Schistosomiasis is a parasitic infection caught from contact with contaminated fresh water on the skin. The parasite is a helminth and has a lifecycle where the eggs hatch inside certain types of freshwater snails and then are released as Cercariae (a sort of larval stage) – these contaminate the water and enter through the skin. The Cercariae migrate through the lymphatics to the liver and become adults. The adults release eggs, which travel through the circulation causing the illness. The different species create slightly different diseases, either affecting the bladder or the gut.
It is found in Africa, the Middle East, parts of Asia and Central and South America. Africa has the greatest risk of Schistosomiasis. Local information is not always correct about the safety of water. This is especially true of Lake Malawi where many travellers have caught Schistosomiasis.

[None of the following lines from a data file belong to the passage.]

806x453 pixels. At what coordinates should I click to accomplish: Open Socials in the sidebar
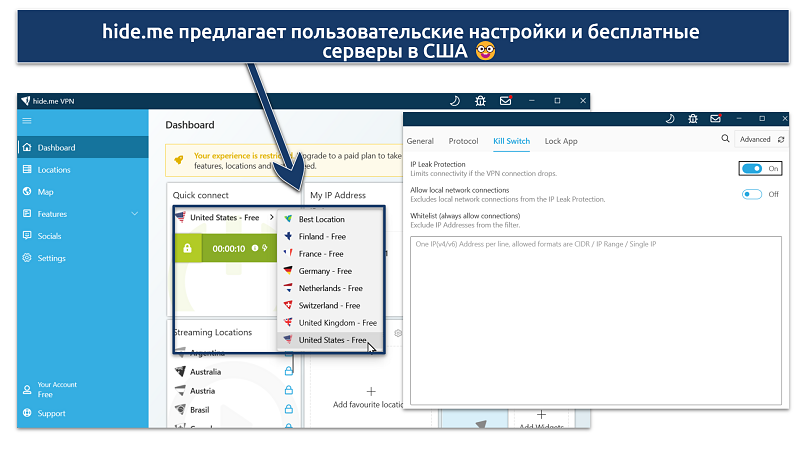pos(49,236)
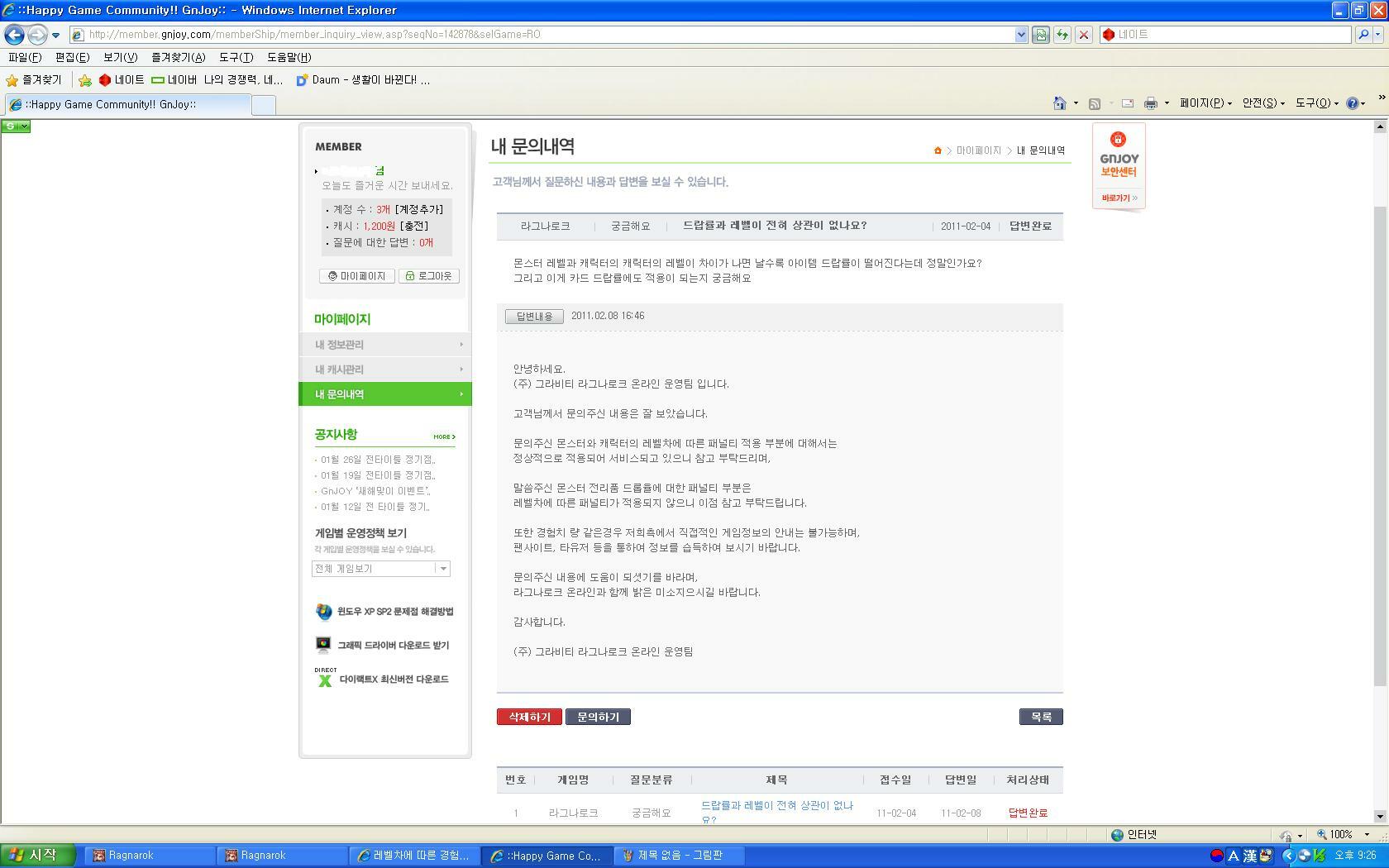
Task: Click the zoom level 100% control
Action: click(x=1340, y=834)
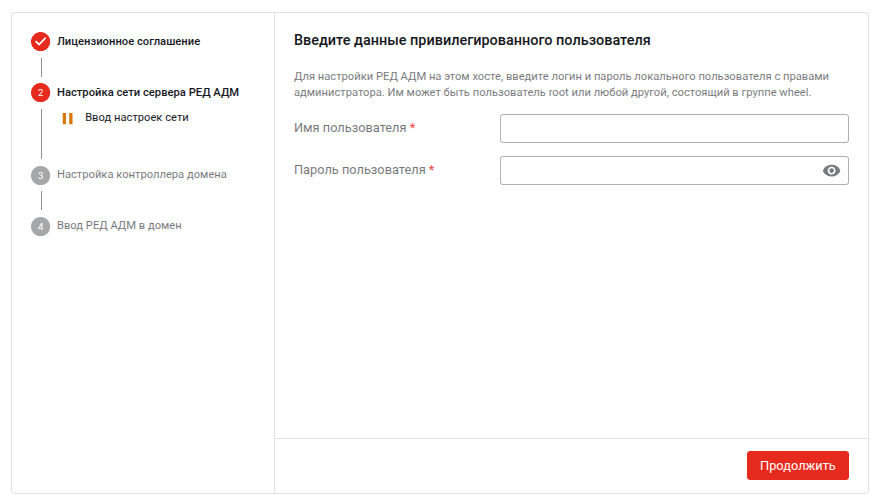Click the red asterisk next to 'Пароль пользователя'

coord(431,170)
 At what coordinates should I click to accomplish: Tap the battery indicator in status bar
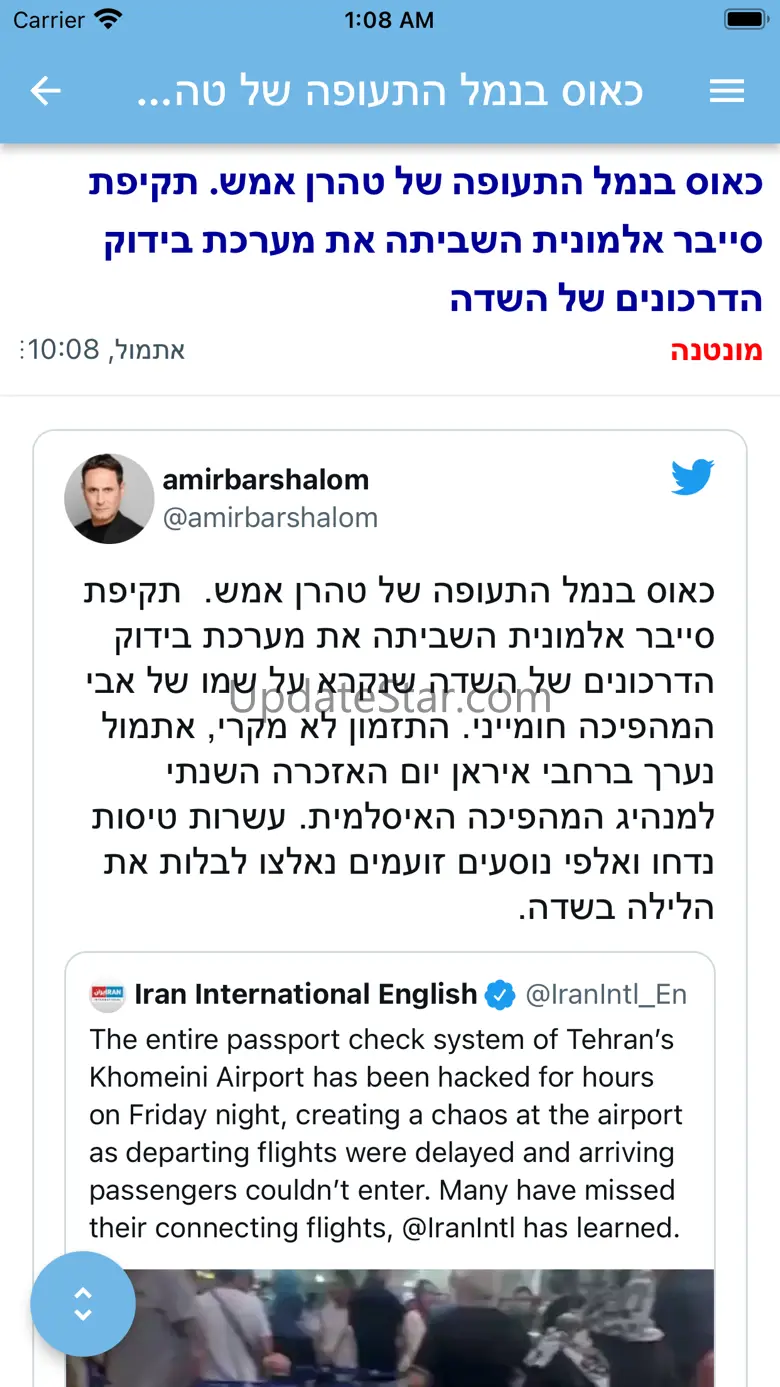click(x=745, y=19)
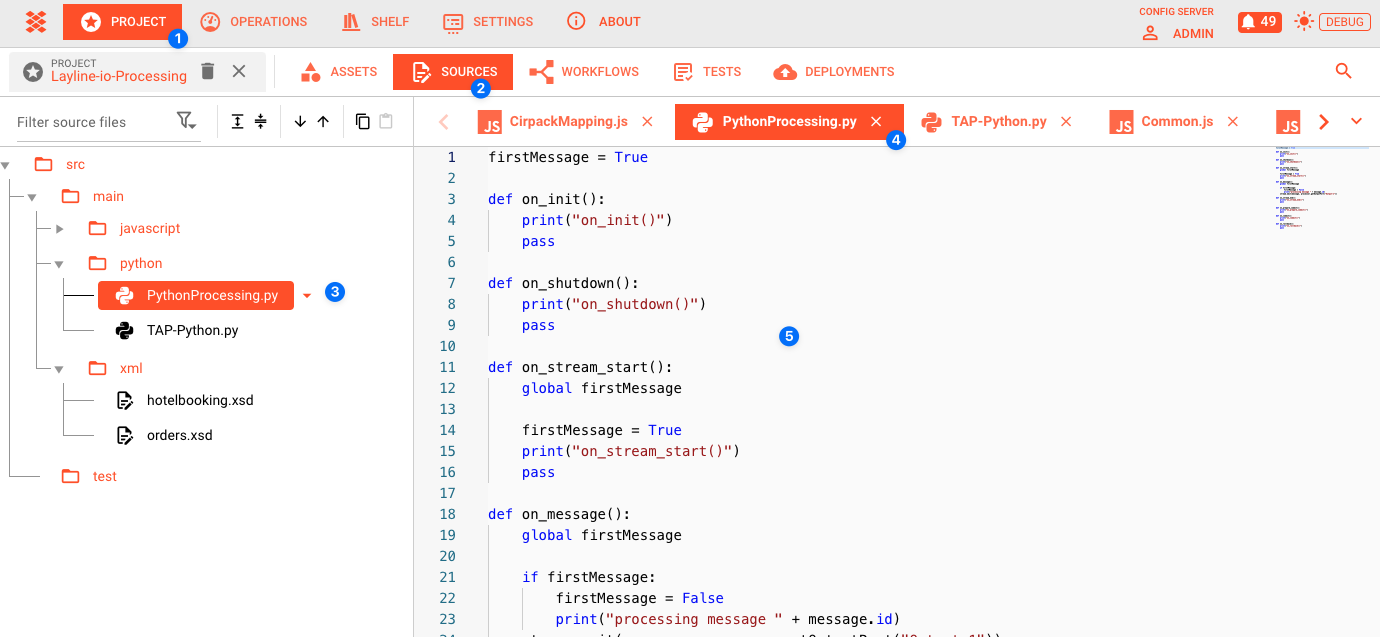Open search using the magnifier icon

click(1343, 71)
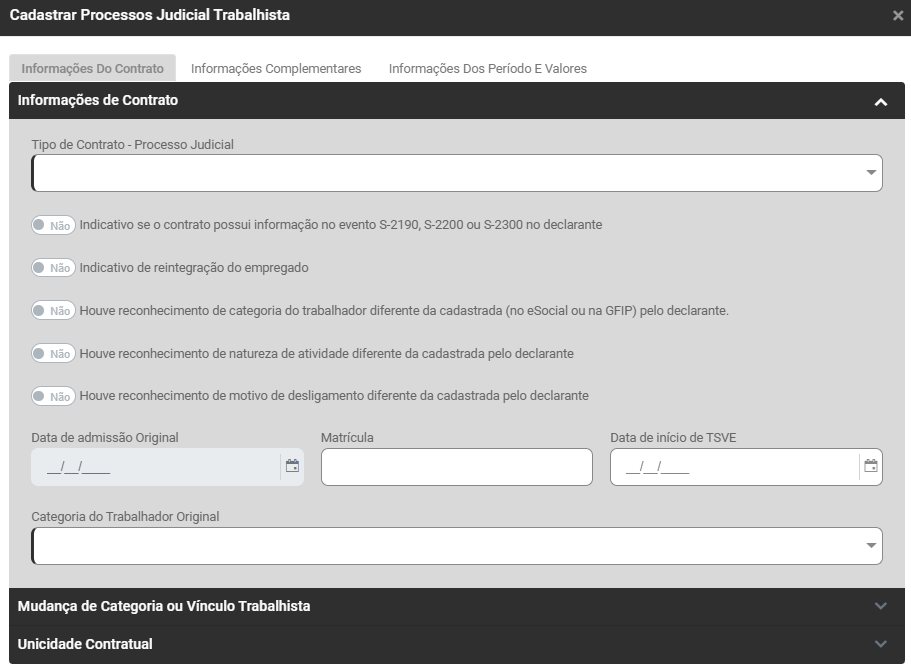The height and width of the screenshot is (667, 911).
Task: Click into the Matrícula text field
Action: [456, 467]
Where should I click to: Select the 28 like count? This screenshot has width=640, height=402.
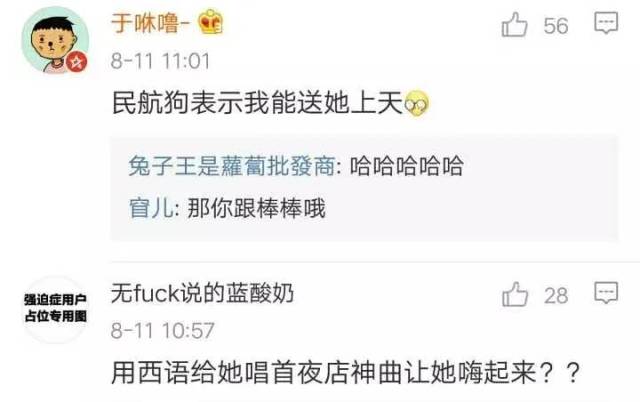click(556, 295)
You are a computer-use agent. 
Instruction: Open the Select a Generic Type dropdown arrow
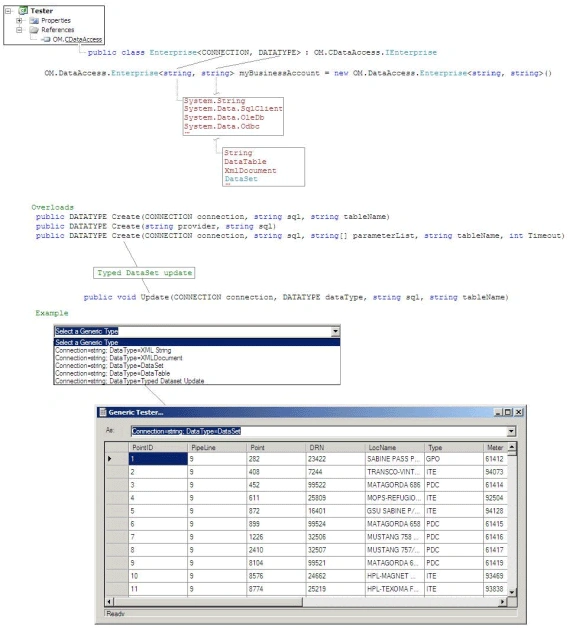[x=335, y=331]
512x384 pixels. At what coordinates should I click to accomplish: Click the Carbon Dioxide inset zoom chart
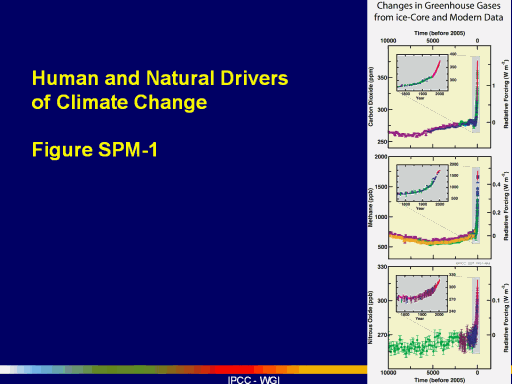pyautogui.click(x=422, y=73)
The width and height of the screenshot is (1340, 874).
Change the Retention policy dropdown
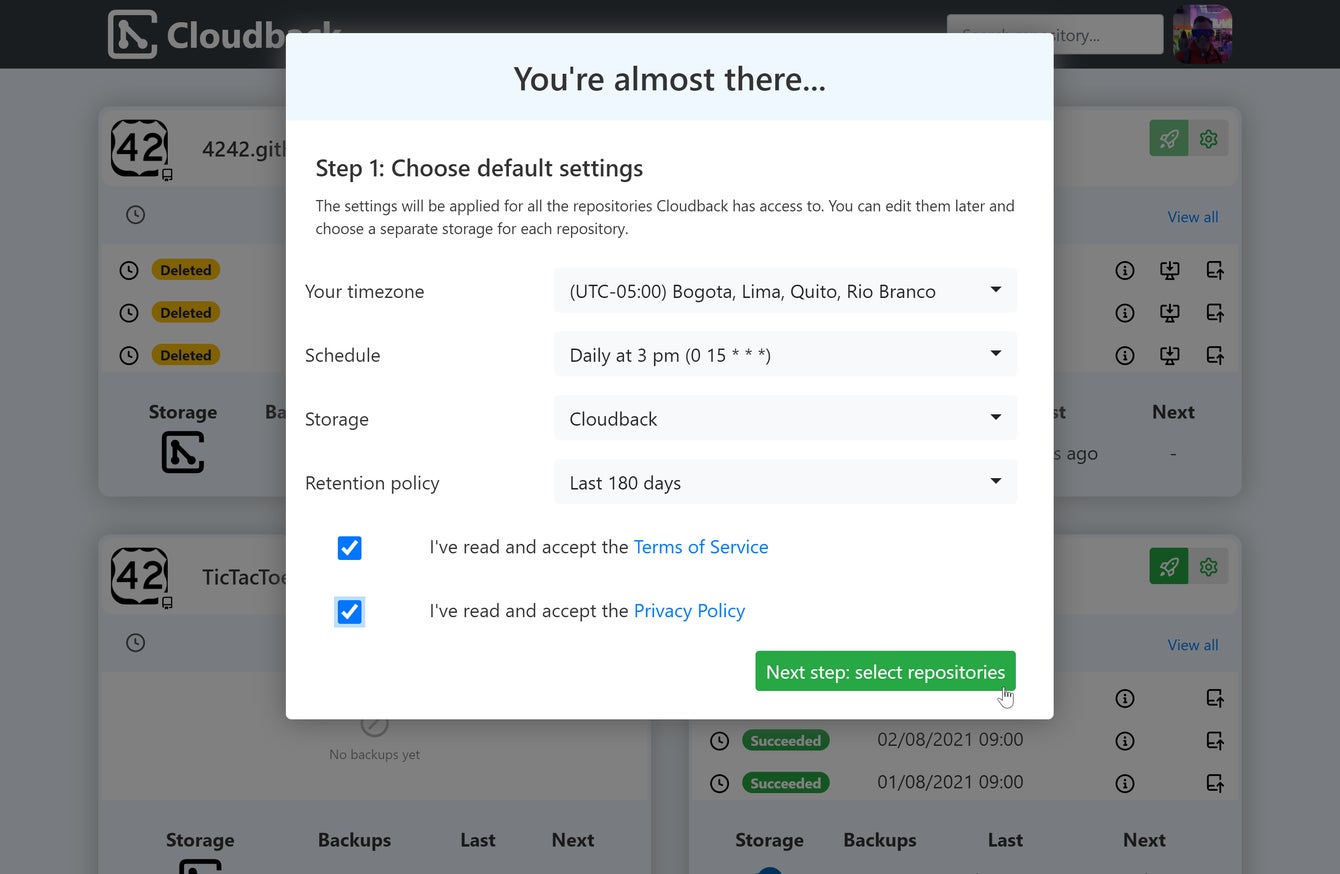tap(785, 483)
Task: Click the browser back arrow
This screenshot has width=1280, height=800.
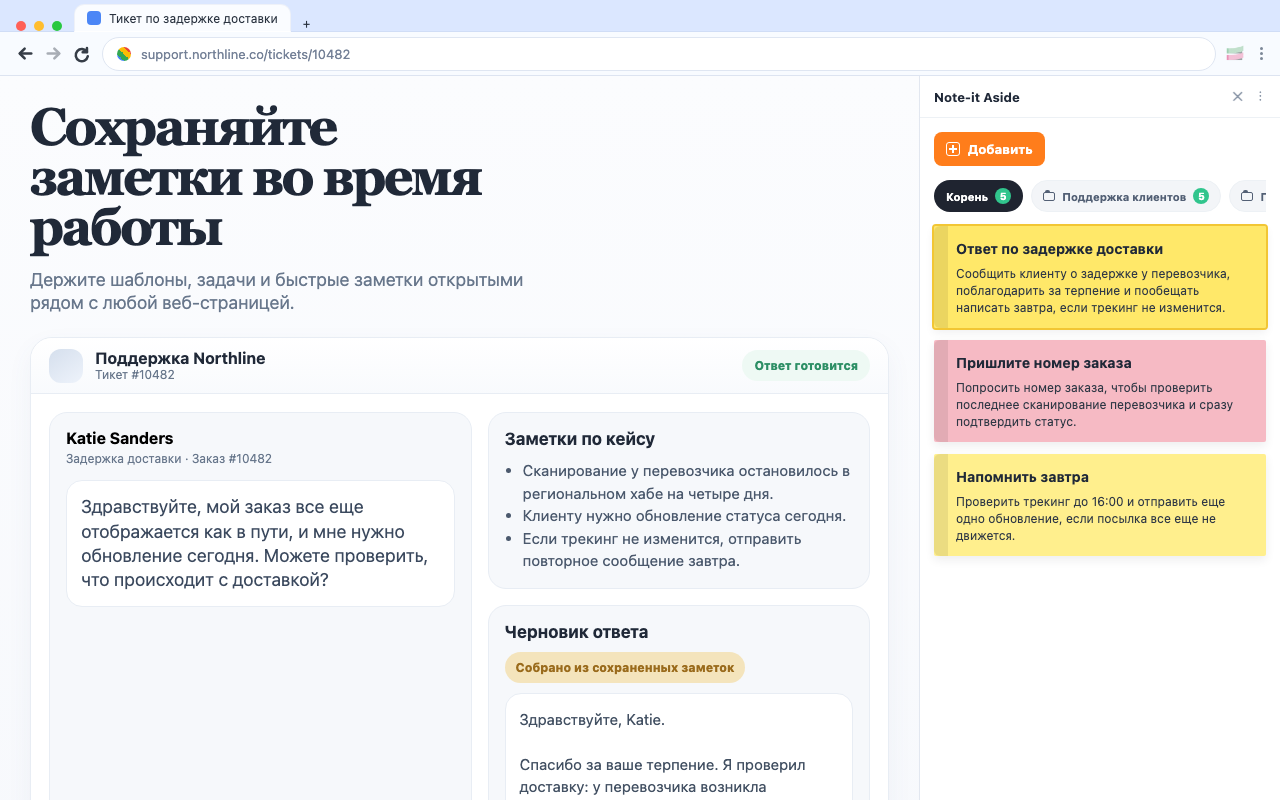Action: point(24,53)
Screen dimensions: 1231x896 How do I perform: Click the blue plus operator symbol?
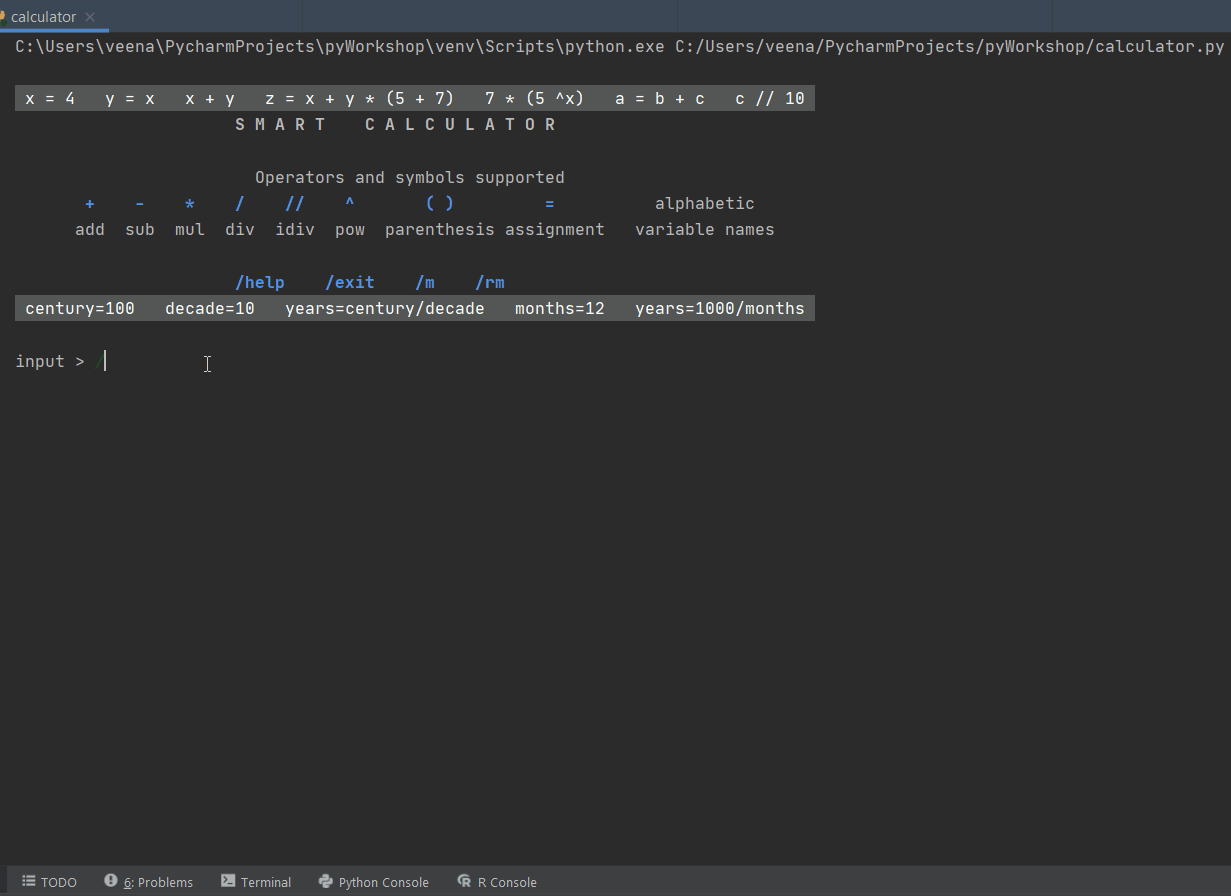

The Cercariae stage burrows through the skin when bathing, swimming or wading through infected fresh water. Salt water and chlorinated swimming pool water is safe.
There may be a rash at the site where the Cercariae entered the skin, starting up after a few hours or up to a week later. There is usually no other illness for between 2 and 12 weeks. When the adult helminths start to release their eggs people may get an illness with fever, headache, muscle pains, diarrhoea and cough or breathing problems. The different types of Schistosomiasis may cause abdominal pain, diarrhoea/constipation and blood in the stool or urinary symptoms with pain on passing urine and blood in the urine. Chronic infection can occur without any significant symptoms and can lead to significant complications in the longer term.
Schistosomiasis can be difficult to diagnose. When suspected tests of urine and stool culture may show the eggs. Blood tests can be done to show the body’s reaction to the infection. Where it is found the infection can be treated with a type of anti-parasite medication called Praziquantel. This is only effective against the adult forms of Schistosomiasis so is not helpful if taken too soon after exposure. In many parts of the world where Schistosomiasis is found, access to medications may be limited and those that are available may be fake or ineffective.
Check the risk of Schistosomiasis in the countries you are traveling to before you go. Discuss this with your Travel Doctor and consult reliable resources such as the CDC website: https://wwwnc.cdc.gov/travel/destinations/traveler/none/new-zealand
When traveling in areas with Schistosomiasis risk, avoid contact with untreated fresh water.
Because many features of the illness may look like other tropical diseases it is important to report any contact with fresh water in risk areas if you do become ill.
If you think you have caught Schistosomiasis while travelling or on return home consult with a doctor.